● **RECORDS PROVIDED**:
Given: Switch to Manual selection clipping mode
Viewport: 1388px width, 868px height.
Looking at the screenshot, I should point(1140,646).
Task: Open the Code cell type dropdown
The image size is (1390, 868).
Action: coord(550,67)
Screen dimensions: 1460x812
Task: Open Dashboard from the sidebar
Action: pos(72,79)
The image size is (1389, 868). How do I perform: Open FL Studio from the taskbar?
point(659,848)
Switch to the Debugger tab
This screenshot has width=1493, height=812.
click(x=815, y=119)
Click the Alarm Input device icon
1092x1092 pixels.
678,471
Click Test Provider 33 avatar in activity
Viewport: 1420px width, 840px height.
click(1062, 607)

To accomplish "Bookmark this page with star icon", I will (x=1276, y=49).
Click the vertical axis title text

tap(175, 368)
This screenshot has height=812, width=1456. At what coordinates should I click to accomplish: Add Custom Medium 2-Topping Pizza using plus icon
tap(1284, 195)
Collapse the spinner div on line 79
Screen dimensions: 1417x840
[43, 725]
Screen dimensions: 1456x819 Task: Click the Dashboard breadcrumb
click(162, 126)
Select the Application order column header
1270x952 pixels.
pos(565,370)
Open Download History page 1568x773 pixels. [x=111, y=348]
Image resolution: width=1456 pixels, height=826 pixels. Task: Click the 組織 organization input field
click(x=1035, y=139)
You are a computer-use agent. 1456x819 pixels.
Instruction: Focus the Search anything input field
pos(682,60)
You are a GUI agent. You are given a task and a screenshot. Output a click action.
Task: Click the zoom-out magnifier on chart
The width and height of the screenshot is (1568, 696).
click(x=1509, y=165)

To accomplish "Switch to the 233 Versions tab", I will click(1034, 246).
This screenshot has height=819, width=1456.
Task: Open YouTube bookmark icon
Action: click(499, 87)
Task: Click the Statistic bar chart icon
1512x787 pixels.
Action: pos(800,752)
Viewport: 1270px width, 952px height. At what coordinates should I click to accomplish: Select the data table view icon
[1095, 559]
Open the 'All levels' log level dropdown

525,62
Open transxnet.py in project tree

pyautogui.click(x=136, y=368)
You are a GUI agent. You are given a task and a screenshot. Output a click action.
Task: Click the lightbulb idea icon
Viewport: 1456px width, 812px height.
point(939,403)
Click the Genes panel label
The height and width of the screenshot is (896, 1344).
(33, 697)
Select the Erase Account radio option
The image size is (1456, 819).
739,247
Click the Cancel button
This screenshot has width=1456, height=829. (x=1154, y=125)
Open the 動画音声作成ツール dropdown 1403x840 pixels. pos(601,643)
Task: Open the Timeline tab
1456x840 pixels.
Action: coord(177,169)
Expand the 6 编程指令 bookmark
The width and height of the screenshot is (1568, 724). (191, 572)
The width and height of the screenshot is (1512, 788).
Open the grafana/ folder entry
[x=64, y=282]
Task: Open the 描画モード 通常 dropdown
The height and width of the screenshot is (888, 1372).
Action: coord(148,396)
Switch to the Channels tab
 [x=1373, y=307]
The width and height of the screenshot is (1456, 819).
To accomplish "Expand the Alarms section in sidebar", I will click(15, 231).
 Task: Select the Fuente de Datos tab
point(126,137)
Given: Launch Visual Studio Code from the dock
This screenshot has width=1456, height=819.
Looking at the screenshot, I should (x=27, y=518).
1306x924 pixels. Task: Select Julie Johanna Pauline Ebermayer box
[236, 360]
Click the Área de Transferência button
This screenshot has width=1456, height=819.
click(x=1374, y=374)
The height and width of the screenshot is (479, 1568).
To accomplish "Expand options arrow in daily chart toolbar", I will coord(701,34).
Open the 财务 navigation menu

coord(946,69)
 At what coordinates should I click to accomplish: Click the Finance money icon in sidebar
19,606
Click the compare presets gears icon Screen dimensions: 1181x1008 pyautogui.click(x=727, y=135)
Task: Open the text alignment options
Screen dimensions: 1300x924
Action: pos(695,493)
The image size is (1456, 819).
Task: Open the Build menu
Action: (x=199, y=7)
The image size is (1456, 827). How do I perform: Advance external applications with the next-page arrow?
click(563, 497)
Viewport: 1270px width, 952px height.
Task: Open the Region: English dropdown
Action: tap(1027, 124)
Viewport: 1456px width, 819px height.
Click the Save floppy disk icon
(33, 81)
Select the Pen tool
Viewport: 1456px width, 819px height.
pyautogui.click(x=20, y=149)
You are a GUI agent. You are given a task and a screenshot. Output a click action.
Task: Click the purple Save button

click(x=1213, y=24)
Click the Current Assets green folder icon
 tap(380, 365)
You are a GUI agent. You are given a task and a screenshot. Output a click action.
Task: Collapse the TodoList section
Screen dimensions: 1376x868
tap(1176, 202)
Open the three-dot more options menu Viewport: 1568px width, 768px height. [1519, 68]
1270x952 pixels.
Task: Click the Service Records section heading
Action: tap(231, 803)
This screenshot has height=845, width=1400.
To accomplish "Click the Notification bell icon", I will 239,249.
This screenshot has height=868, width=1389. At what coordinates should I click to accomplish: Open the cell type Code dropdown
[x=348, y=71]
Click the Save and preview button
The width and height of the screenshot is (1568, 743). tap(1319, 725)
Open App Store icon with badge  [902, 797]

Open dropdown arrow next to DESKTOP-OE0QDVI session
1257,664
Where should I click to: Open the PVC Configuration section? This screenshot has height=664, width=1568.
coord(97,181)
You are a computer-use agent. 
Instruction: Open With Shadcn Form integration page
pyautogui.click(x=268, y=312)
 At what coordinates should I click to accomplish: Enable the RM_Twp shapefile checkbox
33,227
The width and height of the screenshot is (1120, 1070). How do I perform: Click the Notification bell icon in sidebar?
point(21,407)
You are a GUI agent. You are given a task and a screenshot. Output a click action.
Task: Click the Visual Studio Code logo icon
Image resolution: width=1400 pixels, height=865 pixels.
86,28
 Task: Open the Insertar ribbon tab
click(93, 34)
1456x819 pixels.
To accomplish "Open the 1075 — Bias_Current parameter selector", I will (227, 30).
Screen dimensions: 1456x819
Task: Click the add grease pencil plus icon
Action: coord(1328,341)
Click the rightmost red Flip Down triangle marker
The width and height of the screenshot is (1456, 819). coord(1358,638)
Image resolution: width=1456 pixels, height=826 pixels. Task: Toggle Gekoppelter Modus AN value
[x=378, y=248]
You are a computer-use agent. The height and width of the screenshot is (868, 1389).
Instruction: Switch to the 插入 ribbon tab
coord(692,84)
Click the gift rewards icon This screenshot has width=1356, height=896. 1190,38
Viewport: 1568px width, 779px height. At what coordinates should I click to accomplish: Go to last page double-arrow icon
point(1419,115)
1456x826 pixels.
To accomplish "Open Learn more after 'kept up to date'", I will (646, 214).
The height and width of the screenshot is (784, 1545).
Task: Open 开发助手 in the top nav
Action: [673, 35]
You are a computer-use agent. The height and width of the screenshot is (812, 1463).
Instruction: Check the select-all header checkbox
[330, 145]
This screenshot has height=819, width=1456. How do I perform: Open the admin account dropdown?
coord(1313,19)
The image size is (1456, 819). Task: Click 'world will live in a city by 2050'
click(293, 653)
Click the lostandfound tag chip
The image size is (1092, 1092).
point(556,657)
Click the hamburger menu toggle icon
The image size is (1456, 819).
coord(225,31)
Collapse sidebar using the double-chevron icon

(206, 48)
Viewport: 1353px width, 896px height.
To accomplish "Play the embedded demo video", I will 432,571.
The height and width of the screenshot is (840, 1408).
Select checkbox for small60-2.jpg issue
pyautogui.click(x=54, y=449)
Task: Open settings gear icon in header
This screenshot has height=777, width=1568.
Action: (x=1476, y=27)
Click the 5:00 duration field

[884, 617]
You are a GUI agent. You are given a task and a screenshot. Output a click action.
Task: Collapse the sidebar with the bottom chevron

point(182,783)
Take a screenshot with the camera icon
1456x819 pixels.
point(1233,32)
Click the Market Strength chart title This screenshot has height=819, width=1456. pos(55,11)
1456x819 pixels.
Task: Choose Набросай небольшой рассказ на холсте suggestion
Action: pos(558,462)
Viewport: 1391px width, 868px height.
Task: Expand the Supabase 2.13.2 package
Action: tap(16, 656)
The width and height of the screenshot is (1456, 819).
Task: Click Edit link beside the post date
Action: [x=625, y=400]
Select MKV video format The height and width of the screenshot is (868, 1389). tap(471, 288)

● **TASK BRIEF**: Lines in the material above that include the string "Visual" should be listed.

● **ANSWER SPACE**:
Given: Launch Visual Studio Code from the dock
Task: Click the Visual Studio Code logo icon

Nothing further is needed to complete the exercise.